** start EXTRACTED MATERIAL **

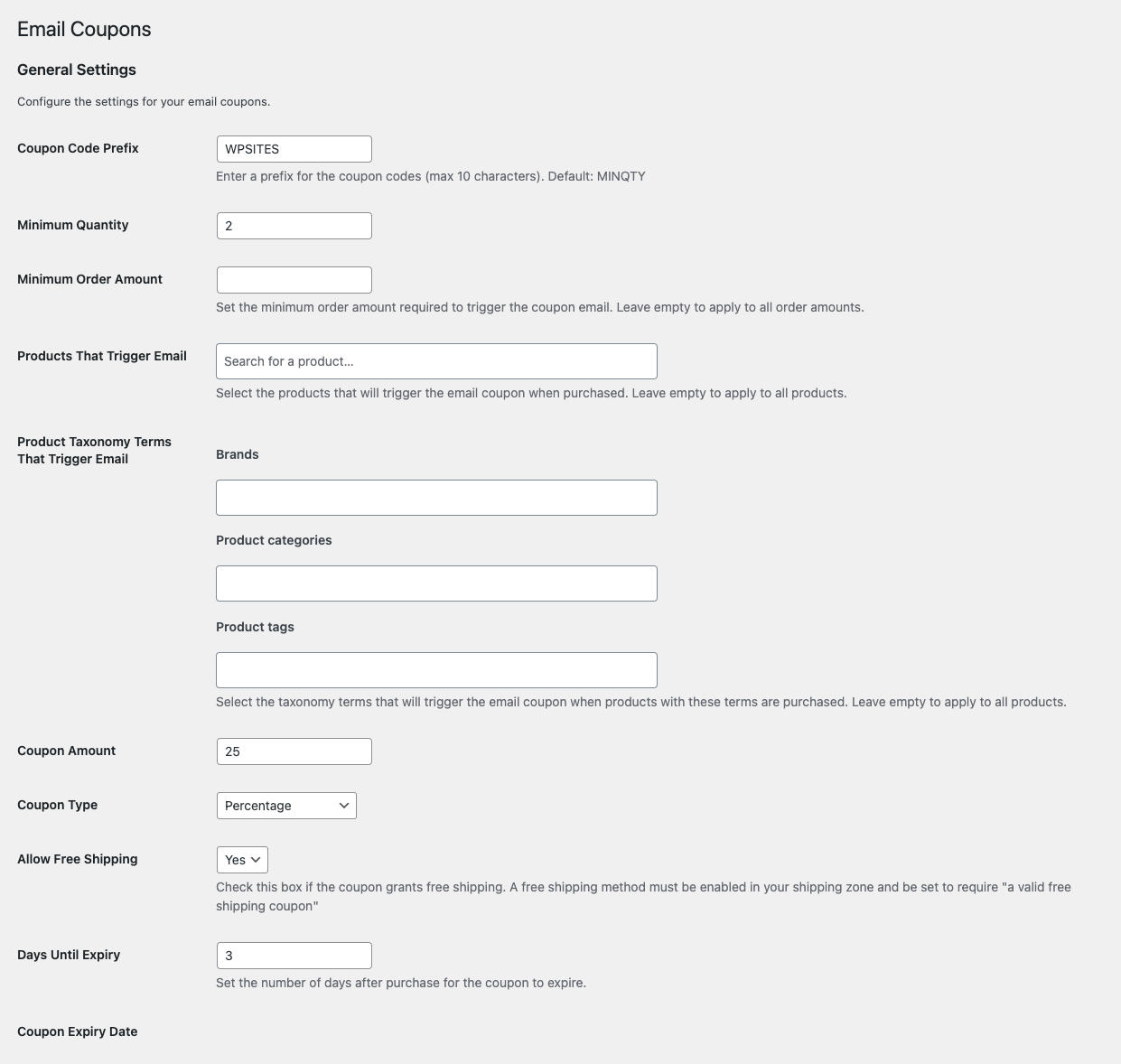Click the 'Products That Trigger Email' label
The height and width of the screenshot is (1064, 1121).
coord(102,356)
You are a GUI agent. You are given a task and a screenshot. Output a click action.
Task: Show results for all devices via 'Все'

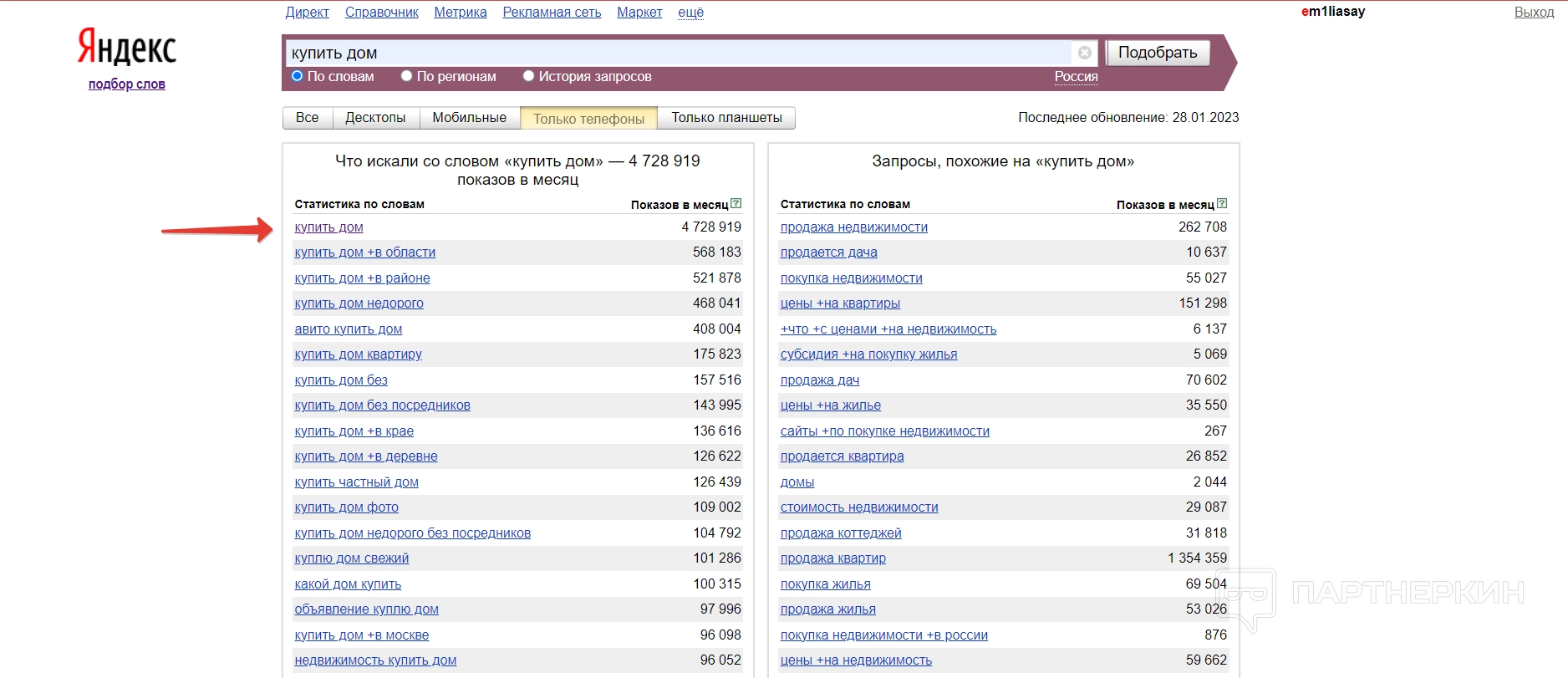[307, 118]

** end EXTRACTED MATERIAL **
** start EXTRACTED MATERIAL **

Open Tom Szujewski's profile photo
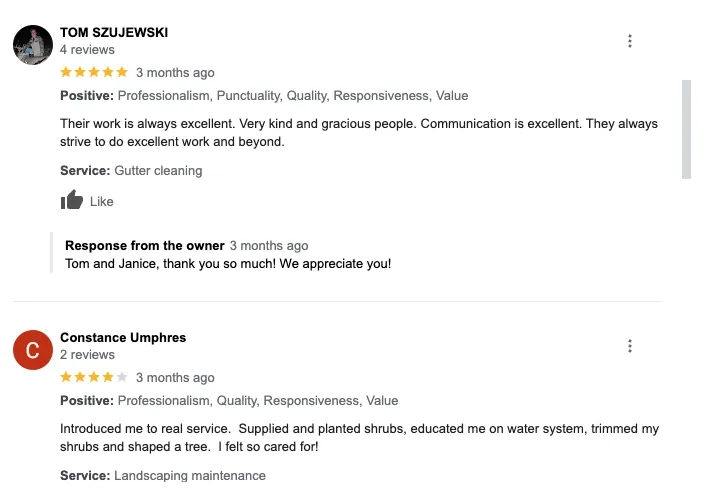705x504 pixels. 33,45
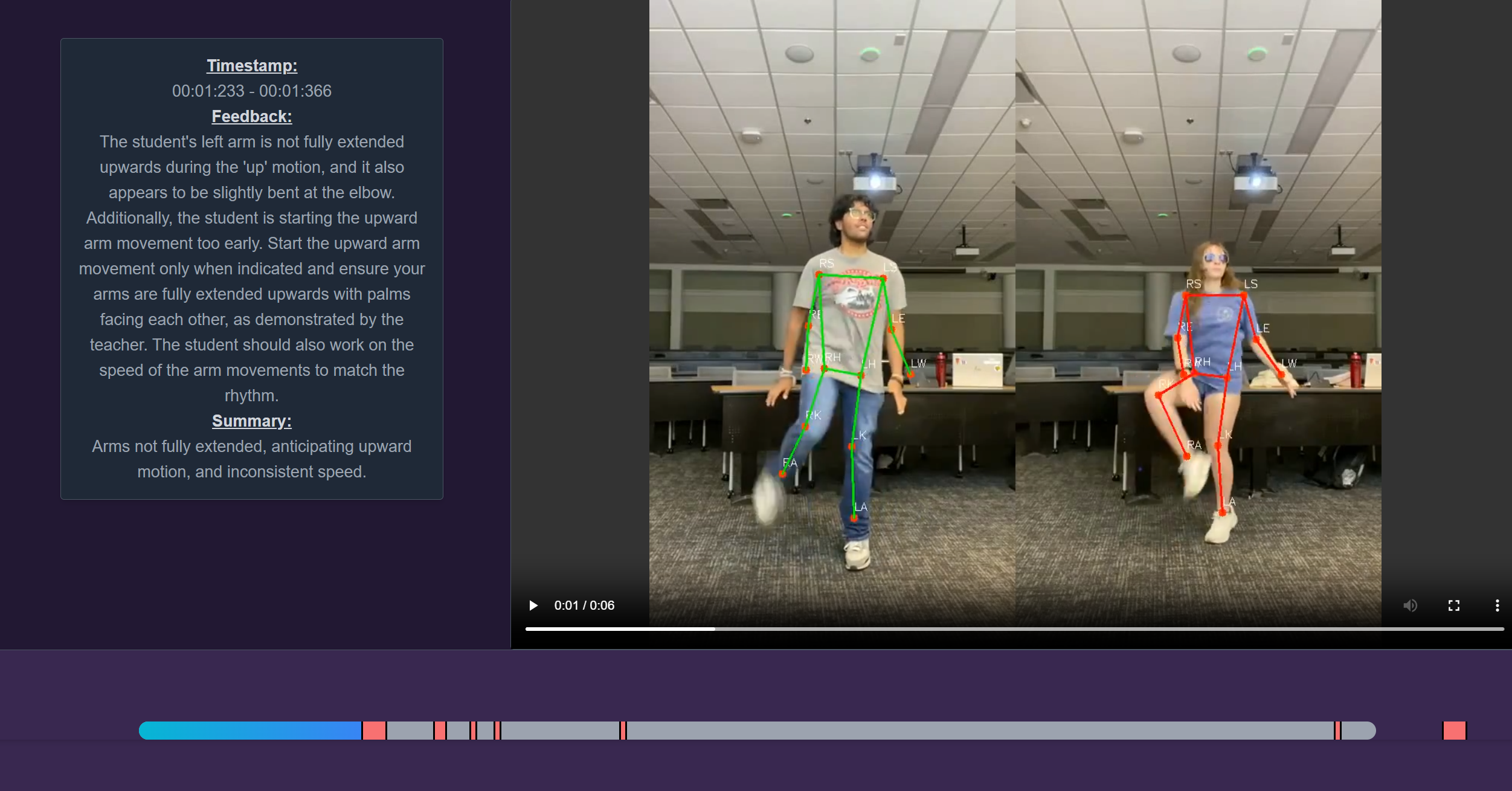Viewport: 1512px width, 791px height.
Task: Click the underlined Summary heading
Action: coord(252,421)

** end EXTRACTED MATERIAL **

◆ **WHAT IS BEING ASKED**: Identify each line of the entries above that contains the word "screenshot", treating uppercase and lowercase letters as different, and copy those lines.

◆ **ANSWER FOR THE TASK**:
The height and width of the screenshot is (1064, 1121).
You are a GUI agent. You are given a task and a screenshot. Output a click action.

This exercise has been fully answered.